上記の点から、《丁髷姿の自画像》は現存する由一の最初期の油絵でありながら多くの解決されていない問題が残されているように思われる。今後《光安守道像》の位置をさぐるためには、制作年代の確定している《小幡耳休之肖像》、あるいは肖像画ではないが金刀比羅宮収蔵の初期静物画、風景画などを綿密に比較観察する必要があるだろう。

 

(たなかよしあき・学芸員)

 

 

高橋由一「左官」「月下隅田川」修復報告(2010.1)

 

(fig.1)

(fig.1)

 

(fig.2)

(fig.2)

 

(fig.3)

(fig.3)

 

(fig.4)

(fig.4)

 

(fig.5)

(fig.5)由一の書体

(部分『写生帖 Ⅳ』より

 

東京藝術大学大学美術館蔵)

 

 

(fig.6)

(fig.6)

 

(fig.7)

(fig.7)張り直された方の

キャンヴァス角の折りたたみ部分

 

 

(fig.8)

(fig.8)右上と右下に見えるそれぞれ5個の白い点は裏面から打たれた釘の像。

 

(fig.9)

(fig.9) 《丁髷姿の自画像》

(笠間日動美術館蔵)

 

 

*1 青木茂(同氏編『高橋由一油画史料』p.488 1984年)によると、高橋たかは関東大震災の翌年、被災者用のバラックで死亡。年は66、7であったらしい。
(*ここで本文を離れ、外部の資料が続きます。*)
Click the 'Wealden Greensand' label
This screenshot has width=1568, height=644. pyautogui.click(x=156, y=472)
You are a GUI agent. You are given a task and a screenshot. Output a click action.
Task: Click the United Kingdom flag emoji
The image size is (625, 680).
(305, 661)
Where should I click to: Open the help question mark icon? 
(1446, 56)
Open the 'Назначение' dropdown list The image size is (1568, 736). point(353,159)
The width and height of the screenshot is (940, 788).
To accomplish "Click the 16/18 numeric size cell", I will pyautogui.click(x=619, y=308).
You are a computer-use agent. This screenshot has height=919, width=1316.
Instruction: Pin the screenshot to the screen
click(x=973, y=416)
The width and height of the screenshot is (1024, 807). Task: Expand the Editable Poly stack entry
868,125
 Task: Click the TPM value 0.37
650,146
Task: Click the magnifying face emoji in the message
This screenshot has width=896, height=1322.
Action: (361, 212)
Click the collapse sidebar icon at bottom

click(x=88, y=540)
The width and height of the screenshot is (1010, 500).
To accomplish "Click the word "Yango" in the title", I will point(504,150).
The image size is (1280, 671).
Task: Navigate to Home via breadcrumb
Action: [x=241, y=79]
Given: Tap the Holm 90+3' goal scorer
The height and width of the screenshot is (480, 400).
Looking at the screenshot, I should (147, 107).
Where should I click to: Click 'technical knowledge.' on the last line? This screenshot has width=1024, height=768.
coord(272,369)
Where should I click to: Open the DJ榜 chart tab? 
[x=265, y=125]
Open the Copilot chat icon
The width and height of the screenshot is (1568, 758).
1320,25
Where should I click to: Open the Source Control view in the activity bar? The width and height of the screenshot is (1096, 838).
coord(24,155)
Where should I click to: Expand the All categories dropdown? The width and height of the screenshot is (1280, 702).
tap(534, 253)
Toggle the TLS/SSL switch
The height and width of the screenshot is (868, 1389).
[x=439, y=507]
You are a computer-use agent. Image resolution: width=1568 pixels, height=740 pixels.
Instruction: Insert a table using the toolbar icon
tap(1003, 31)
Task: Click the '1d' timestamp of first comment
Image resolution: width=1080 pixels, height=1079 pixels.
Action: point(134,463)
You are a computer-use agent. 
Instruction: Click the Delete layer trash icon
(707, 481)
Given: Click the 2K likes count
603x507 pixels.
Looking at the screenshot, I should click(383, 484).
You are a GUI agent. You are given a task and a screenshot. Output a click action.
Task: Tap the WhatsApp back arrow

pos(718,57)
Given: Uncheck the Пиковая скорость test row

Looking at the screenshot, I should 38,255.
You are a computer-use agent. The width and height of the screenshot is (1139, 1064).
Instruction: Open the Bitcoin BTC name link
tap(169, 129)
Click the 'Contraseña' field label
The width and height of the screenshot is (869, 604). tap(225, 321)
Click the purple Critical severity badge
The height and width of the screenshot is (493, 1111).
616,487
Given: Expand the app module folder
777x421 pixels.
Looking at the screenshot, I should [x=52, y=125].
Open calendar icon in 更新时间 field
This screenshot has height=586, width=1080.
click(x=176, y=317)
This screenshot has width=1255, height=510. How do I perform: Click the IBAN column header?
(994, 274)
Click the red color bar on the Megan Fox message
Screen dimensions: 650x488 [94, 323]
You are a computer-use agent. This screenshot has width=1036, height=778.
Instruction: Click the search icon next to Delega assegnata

《丁髷姿の自画像》裏面文字と年齢が一致しないことはさておき、制作年と高橋たかの死亡は50年以上の隔たりがある。

 

(fig.10)

(fig.10)

 

*2 坂本一道『高橋由一』新潮日本美術文庫23 1998年 新潮社

(fig.11)

(fig.11)

 

*3 最近刊行された「高橋由一開国ものがたり」(『週刊日本の美をめぐる』no.42 p.5 2003年 小学館)では、「つりあがった眉や頬骨の張り、突き出た唇などの特徴は晩年のスケッチとも一致」と書かれているが下唇の形状など厳密には一致していない。